- its fast
- its simple
- its cross-platform
- its configurable
- it supports shading languages
- this tour is written for v2.1.1 and beyond , after that small changes happend to the api which can be followed from the NEWS section of this md file
- first things which you have to create is struct of type CKernel which stands for Computing Kernel , this struct will act as an manifest of your task which must be done by GPU
typedef struct CKernel {
uint32_t x;
uint32_t y;
uint32_t z;
const char *code;
const char *code_entry_point;
struct GPUComputingConfig config;
} CKernel;
- x , y and z fields are used to specify max number of workgroups in each dimension . (and in your kernel code you will specify how much threads each workgroup must have)
- field code must contain your wgsl compute shader code (other shading languages will be supported soon)
- code_entry_point field will must be set to a function which must be called by GPU for your task
- config field will tell to API how GPU must treat with our tasks
- for setting it manually check the comments on header files or https://docs.rs/EMCompute/latest/EMCompute/ but for making it easier you can use :
void set_kernel_default_config(struct CKernel *kernel);
- you pass pointer of your CKernel var and its config will be set , its useful because it will meet needs of most of our tasks
- now its gathering data time for GPU for that you have to use DataBinder and GroupOfBinders structs
typedef struct DataBinder {
uint32_t bind;
uintptr_t data_len;
uint8_t *data;
} DataBinder;
- in bind field you will provide bind index which in your kernel code exists to data goes there
- data_len field must be : sizeof(your type) * real_len_of_your_array / sizeof(uint8_t)

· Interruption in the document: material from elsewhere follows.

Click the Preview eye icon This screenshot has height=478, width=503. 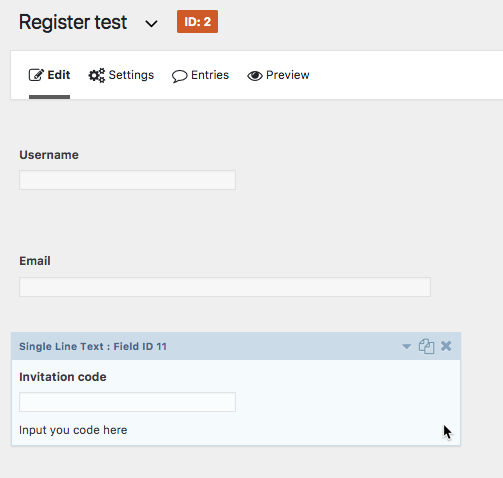tap(255, 76)
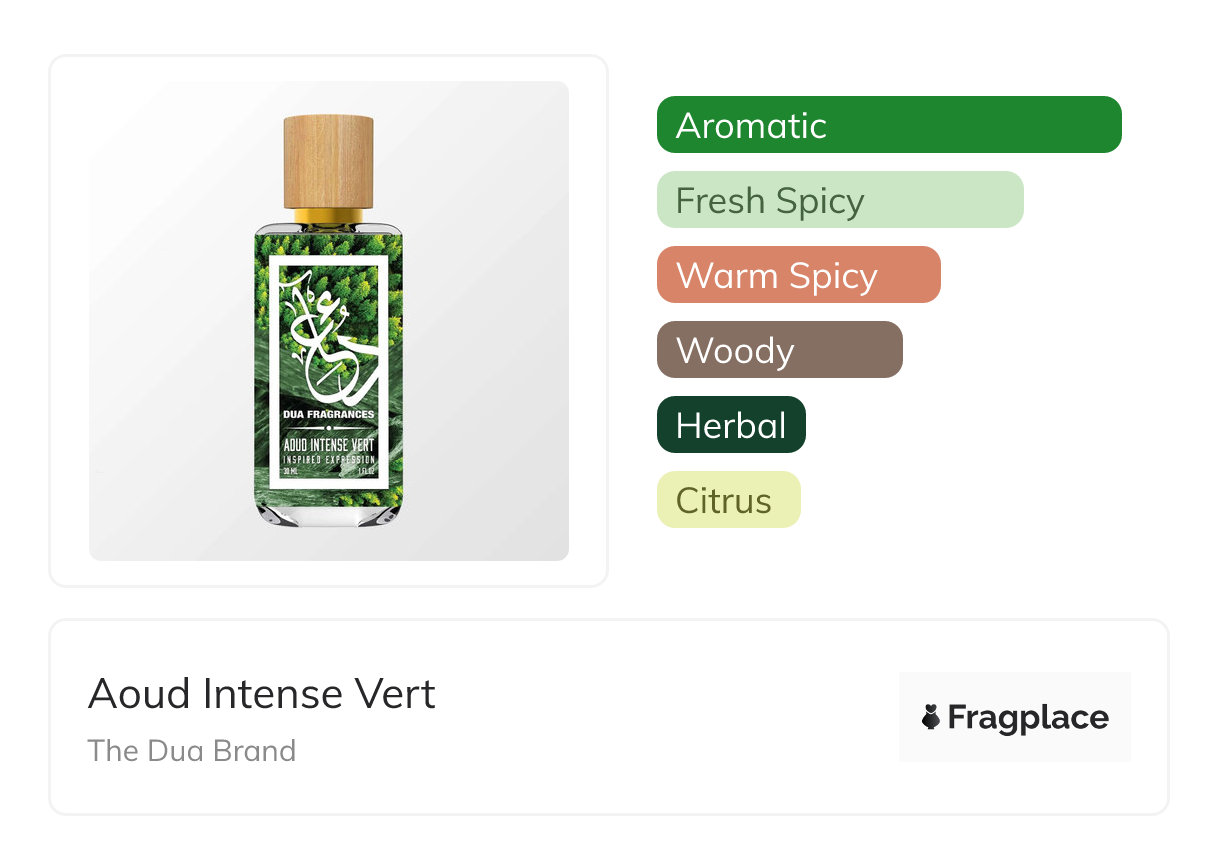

- data field must be a pointer to array of your data
- now in GroupOfBinders you will set the group index and a pointer to all DataBinders which are in same group
typedef struct GroupOfBinders {
uint32_t group;
struct DataBinder *datas;
uintptr_t datas_len;
} GroupOfBinders;
- now we have to create an array for GroupOfBinders and pass it to the compute function and done we are finished
int32_t compute(struct CKernel kernel,
struct GroupOfBinders *data_for_gpu,
uintptr_t gpu_data_len);
- it will return number which if not 0 ; error happened
- as an example :
#include <stdio.h>
#include <stdint.h>
#include <stdlib.h>
#include "EMCompute.h"
int main() {
CKernel kernel;
kernel.x = 60000;
kernel.y = 1000;
kernel.z = 100;
kernel.code =
"@group(0)@binding(0) var<storage, read_write> v_indices: array<u32>; "

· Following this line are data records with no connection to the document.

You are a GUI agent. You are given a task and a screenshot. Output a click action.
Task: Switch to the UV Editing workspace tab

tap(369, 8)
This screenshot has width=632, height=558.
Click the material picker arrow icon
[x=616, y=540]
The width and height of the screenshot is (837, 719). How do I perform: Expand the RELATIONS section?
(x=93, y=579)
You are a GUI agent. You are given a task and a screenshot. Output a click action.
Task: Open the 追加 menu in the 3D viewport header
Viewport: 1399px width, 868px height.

"@group(0)@binding(1) var<storage, read_write> v_indices0: array<u32>; "
"@compute @workgroup_size(10 , 1 , 1)"
"fn main(@builtin(global_invocation_id) global_id: vec3<u32>) { "

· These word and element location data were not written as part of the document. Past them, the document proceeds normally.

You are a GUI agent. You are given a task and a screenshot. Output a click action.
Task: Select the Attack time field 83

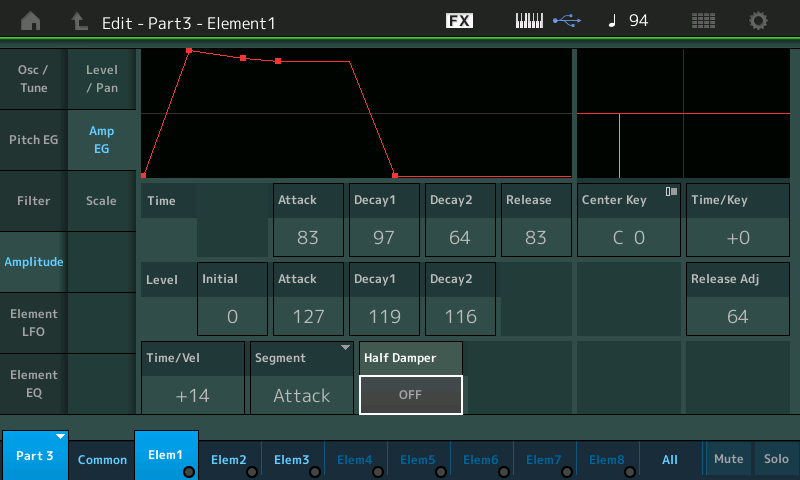[x=308, y=238]
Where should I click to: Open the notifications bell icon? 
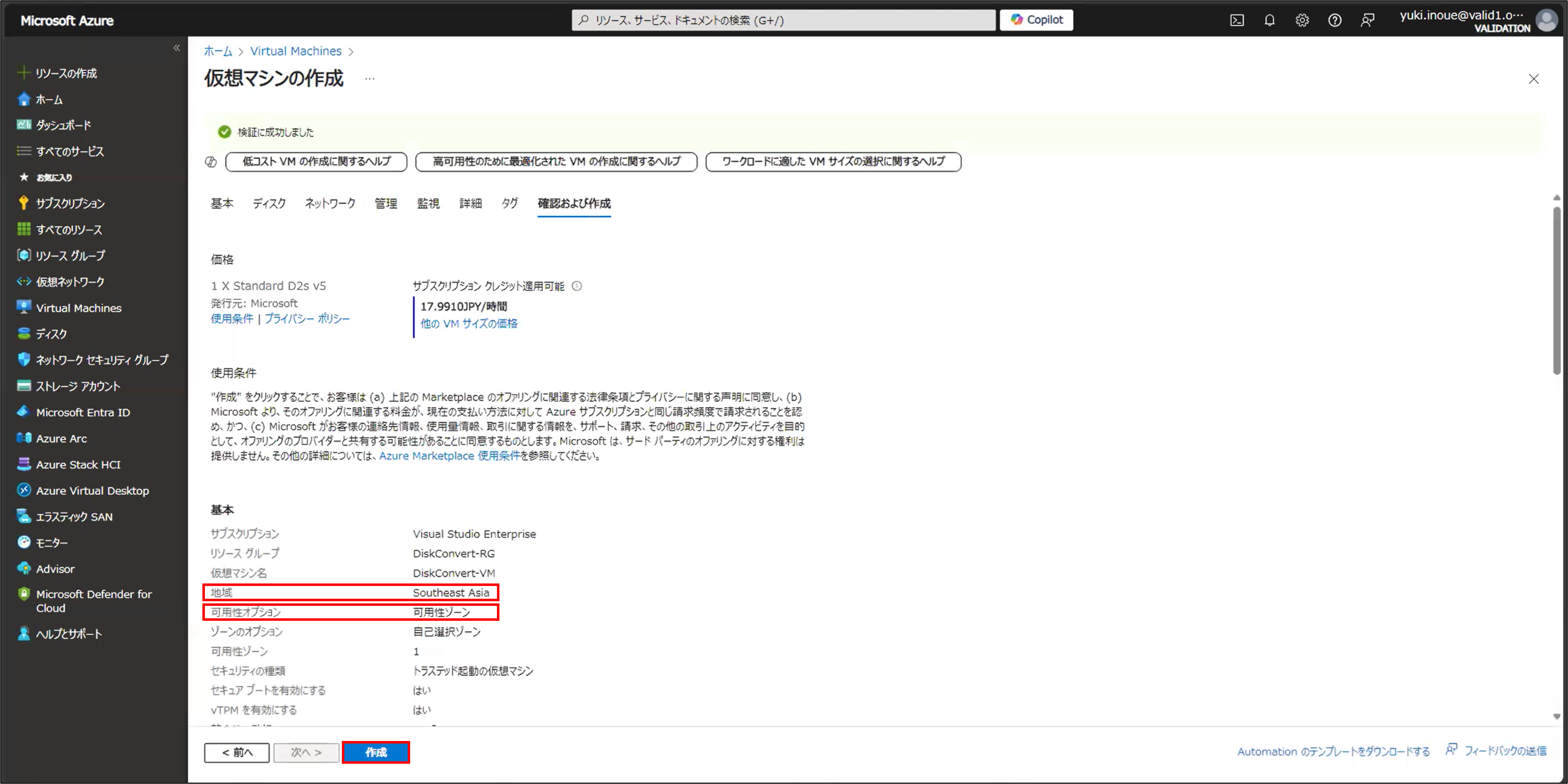point(1269,21)
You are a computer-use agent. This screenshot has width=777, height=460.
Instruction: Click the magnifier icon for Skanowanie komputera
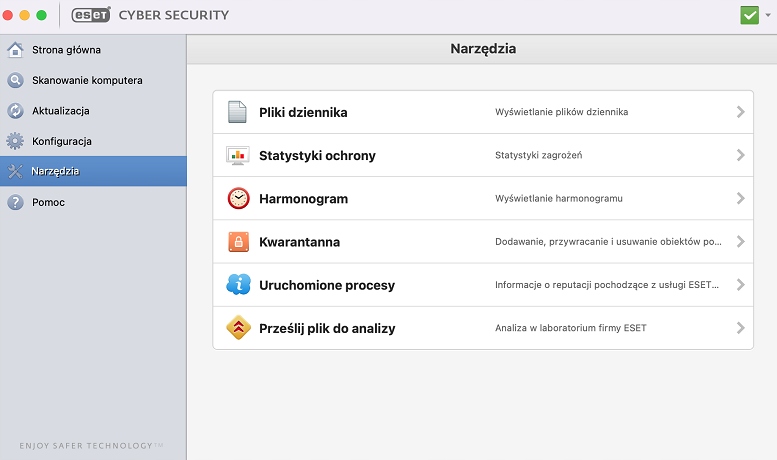(15, 80)
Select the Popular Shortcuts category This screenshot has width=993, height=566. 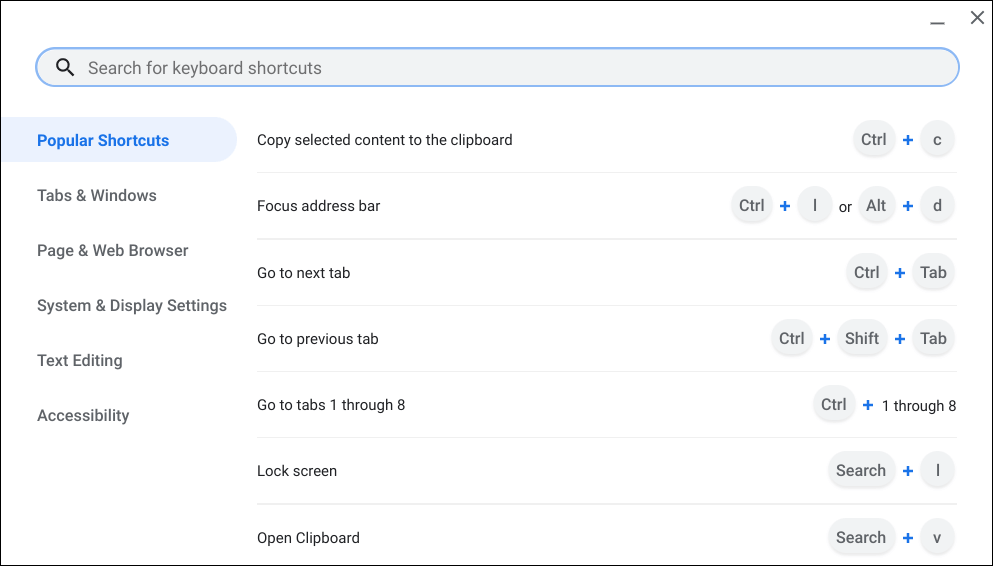click(x=103, y=140)
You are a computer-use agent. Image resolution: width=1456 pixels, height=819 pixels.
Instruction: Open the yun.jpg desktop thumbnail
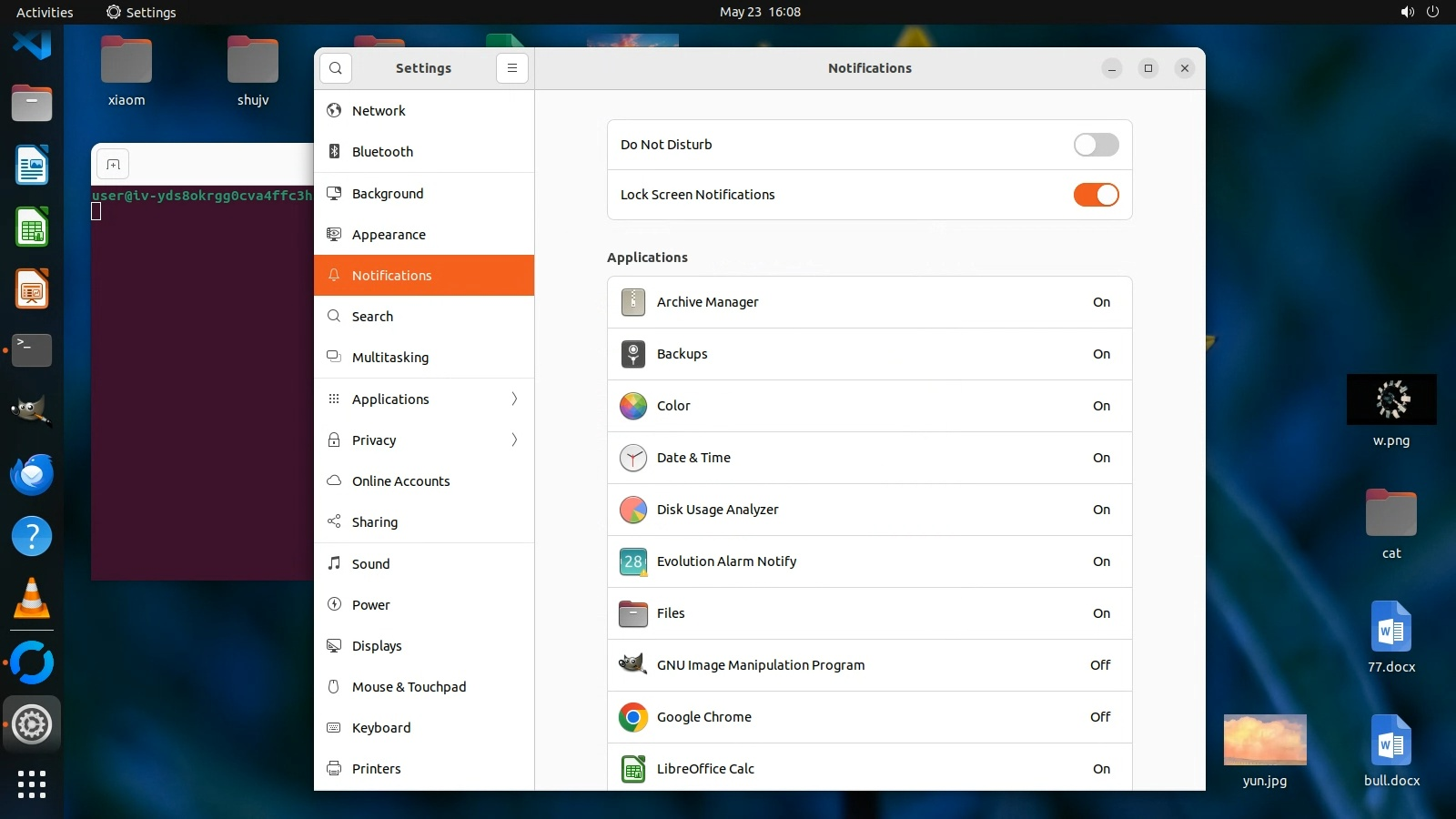click(1265, 741)
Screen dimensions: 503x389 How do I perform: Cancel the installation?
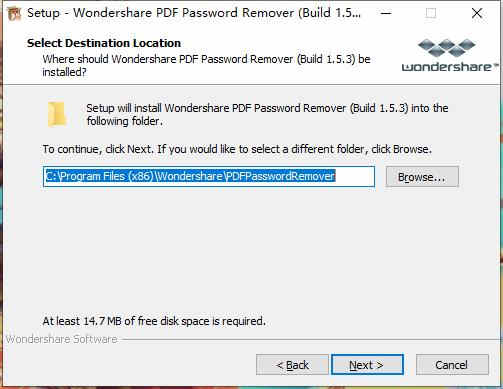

" let idx = global_id.x % 60000; "
" "
"v_indices[idx] = v_indices[idx] + v_indices0[idx]; "
" "
"}";
set_kernel_default_config(&kernel);
kernel.code_entry_point = "main";
// Initialize data
uint32_t example_data[60000];
uint32_t example_data0[60000];
for (int i = 0; i < 60000; ++i) {
example_data[i] = 1;
example_data0[i] = 1;
}
// Bind data
DataBinder data;
data.bind = 0;
data.data = (uint8_t *)example_data;
data.data_len = sizeof(uint32_t)*60000/sizeof(uint8_t);
DataBinder data0;
data0.bind = 1;
data0.data = (uint8_t *)example_data0;
data0.data_len = sizeof(uint32_t)*60000/sizeof(uint8_t);
DataBinder group0[] = {data, data0};
GroupOfBinders wrapper;
wrapper.group = 0;
wrapper.datas = group0;
wrapper.datas_len = 2;
GroupOfBinders groups[] = {wrapper};
// for (int i = 0 ; i< 1000000 ;++i){
compute(kernel, groups, 1);
// }
// Check results
printf("example_data[4]: %d\n", example_data[4]);
printf("example_data0[4]: %d\n", example_data0[4]);
return 0;
}
- since version 2.0.0 the API does caching to prevent allocating GPU res and improve performance
- since version 2.1.0 you can deallocate API caches by calling free_compute_cache() function to deallocate the caches
- since version 3.0.0 customize and setting_cache_index fields added to CKernel struct , compute function now gets pointer to CKernel var
- since version 3.0.0 GPUCustomSettings , GPUMemoryCustom and GPUSpeedCustom added to API for setting customization for custom_speed and custom_memory (for more details about them read comments on .h , .hpp and .pyx files)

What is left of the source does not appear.